Modulation of hypoxia-inducible factor-1 alpha in cultured primary cells by intracellular ascorbate.

Control of the transcription factor hypoxia inducible factor (HIF)-1 is mediated by hydroxylation by proline and asparagine hydroxylases. These enzymes require ascorbate for optimal activity, but little attention has been given to the effect of ascorbate on HIF-1 activation. Furthermore, cells in culture are ascorbate deficient. We investigated the effect of intracellular ascorbate on HIF-1alpha protein levels and on HIF-1-mediated gene expression in two human primary cell lines (umbilical vein endothelial cells and skin fibroblasts) and one human cancer cell line (A431 epithelial cells). Under normal culture conditions the cells contained no ascorbate and adding ascorbate to the medium increased intracellular concentrations in a dose-dependent manner.
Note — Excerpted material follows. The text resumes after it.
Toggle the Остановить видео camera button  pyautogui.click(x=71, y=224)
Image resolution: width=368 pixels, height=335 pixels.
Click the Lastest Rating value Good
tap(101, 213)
A basal level of HIF-1alpha detected in nonsupplemented cells under normoxic conditions disappeared when 10 microM ascorbate was added to the medium. Induction of HIF-1alpha by hypoxia (1% O(2)) or by CoCl(2) was markedly inhibited by ascorbate and loading with physiological levels resulted in almost complete reversal of HIF-1alpha stabilisation. Gene expression was similarly affected, with VEGF mRNA and GLUT-1 up-regulation being inhibited by ascorbate. Hence intracellular ascorbate is a major regulator of the hypoxic response in normal cells and optimal levels of this vitamin will have a profound effect on HIF-1-regulated processes.